What is needed
Reproduce the material below line for line, changing nothing.
- - - - -
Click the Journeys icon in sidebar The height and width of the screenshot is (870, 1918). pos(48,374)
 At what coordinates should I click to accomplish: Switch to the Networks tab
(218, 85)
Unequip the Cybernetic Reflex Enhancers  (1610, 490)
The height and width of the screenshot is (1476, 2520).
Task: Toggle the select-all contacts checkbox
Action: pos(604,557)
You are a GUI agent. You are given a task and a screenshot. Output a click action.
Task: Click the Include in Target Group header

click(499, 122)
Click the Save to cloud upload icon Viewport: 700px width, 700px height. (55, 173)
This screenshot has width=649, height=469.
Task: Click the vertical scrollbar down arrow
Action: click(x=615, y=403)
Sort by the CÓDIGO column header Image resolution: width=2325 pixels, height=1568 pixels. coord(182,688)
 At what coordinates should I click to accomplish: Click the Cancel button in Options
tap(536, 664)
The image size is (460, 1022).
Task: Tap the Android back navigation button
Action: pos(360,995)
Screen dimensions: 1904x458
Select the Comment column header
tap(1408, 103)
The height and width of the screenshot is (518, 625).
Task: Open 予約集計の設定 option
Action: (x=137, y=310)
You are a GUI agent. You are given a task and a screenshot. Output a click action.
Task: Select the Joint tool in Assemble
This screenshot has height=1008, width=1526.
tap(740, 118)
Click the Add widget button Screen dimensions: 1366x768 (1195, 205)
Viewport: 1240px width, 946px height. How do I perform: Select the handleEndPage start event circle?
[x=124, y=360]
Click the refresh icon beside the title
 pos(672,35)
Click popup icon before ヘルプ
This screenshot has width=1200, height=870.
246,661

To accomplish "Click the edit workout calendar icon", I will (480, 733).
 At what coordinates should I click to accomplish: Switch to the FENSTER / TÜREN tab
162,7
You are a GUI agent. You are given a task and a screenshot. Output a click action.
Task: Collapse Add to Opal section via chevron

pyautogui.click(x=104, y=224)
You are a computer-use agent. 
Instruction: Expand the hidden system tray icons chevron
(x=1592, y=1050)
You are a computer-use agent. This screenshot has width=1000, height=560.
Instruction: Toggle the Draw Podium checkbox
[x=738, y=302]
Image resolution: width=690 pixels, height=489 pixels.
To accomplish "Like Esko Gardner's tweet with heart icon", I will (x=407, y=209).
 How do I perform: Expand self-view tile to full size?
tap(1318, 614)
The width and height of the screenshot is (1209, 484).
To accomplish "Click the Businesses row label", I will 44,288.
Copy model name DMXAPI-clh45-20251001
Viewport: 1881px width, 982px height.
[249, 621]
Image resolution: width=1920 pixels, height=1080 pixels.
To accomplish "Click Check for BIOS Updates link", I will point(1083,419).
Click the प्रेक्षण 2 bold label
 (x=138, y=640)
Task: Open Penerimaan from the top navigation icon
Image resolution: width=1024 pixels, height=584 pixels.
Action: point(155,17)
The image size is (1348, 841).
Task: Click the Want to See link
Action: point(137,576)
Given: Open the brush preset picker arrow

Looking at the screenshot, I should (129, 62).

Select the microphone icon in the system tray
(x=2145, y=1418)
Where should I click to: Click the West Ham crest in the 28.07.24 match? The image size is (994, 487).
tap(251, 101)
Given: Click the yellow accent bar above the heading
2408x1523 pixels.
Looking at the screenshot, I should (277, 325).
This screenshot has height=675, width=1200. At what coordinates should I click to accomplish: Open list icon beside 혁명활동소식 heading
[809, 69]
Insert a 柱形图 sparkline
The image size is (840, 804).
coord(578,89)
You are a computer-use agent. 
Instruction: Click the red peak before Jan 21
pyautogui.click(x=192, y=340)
- - - - -
Completed task
Click the Journeys icon in sidebar The height and width of the screenshot is (870, 1918). pos(48,374)
 At what coordinates should I click to accomplish: Switch to the Networks tab
(218, 85)
Unequip the Cybernetic Reflex Enhancers  (1610, 490)
The height and width of the screenshot is (1476, 2520).
Task: Toggle the select-all contacts checkbox
Action: pos(604,557)
You are a GUI agent. You are given a task and a screenshot. Output a click action.
Task: Click the Include in Target Group header

click(499, 122)
Click the Save to cloud upload icon Viewport: 700px width, 700px height. (55, 173)
This screenshot has width=649, height=469.
Task: Click the vertical scrollbar down arrow
Action: click(x=615, y=403)
Sort by the CÓDIGO column header Image resolution: width=2325 pixels, height=1568 pixels. coord(182,688)
 At what coordinates should I click to accomplish: Click the Cancel button in Options
tap(536, 664)
The image size is (460, 1022).
Task: Tap the Android back navigation button
Action: pos(360,995)
Screen dimensions: 1904x458
Select the Comment column header
tap(1408, 103)
The height and width of the screenshot is (518, 625).
Task: Open 予約集計の設定 option
Action: (x=137, y=310)
You are a GUI agent. You are given a task and a screenshot. Output a click action.
Task: Select the Joint tool in Assemble
This screenshot has height=1008, width=1526.
tap(740, 118)
Click the Add widget button Screen dimensions: 1366x768 (1195, 205)
Viewport: 1240px width, 946px height. How do I perform: Select the handleEndPage start event circle?
[x=124, y=360]
Click the refresh icon beside the title
 pos(672,35)
Click popup icon before ヘルプ
This screenshot has width=1200, height=870.
246,661

To accomplish "Click the edit workout calendar icon", I will (480, 733).
 At what coordinates should I click to accomplish: Switch to the FENSTER / TÜREN tab
162,7
You are a GUI agent. You are given a task and a screenshot. Output a click action.
Task: Collapse Add to Opal section via chevron

pyautogui.click(x=104, y=224)
You are a computer-use agent. 
Instruction: Expand the hidden system tray icons chevron
(x=1592, y=1050)
You are a computer-use agent. This screenshot has width=1000, height=560.
Instruction: Toggle the Draw Podium checkbox
[x=738, y=302]
Image resolution: width=690 pixels, height=489 pixels.
To accomplish "Like Esko Gardner's tweet with heart icon", I will (x=407, y=209).
 How do I perform: Expand self-view tile to full size?
tap(1318, 614)
The width and height of the screenshot is (1209, 484).
To accomplish "Click the Businesses row label", I will 44,288.
Copy model name DMXAPI-clh45-20251001
Viewport: 1881px width, 982px height.
[249, 621]
Image resolution: width=1920 pixels, height=1080 pixels.
To accomplish "Click Check for BIOS Updates link", I will point(1083,419).
Click the प्रेक्षण 2 bold label
 (x=138, y=640)
Task: Open Penerimaan from the top navigation icon
Image resolution: width=1024 pixels, height=584 pixels.
Action: point(155,17)
The image size is (1348, 841).
Task: Click the Want to See link
Action: point(137,576)
Given: Open the brush preset picker arrow

Looking at the screenshot, I should (129, 62).

Select the microphone icon in the system tray
(x=2145, y=1418)
Where should I click to: Click the West Ham crest in the 28.07.24 match? The image size is (994, 487).
tap(251, 101)
Given: Click the yellow accent bar above the heading
2408x1523 pixels.
Looking at the screenshot, I should (277, 325).
This screenshot has height=675, width=1200. At what coordinates should I click to accomplish: Open list icon beside 혁명활동소식 heading
[809, 69]
Insert a 柱形图 sparkline
The image size is (840, 804).
coord(578,89)
You are a computer-use agent. 
Instruction: Click the red peak before Jan 21
pyautogui.click(x=192, y=340)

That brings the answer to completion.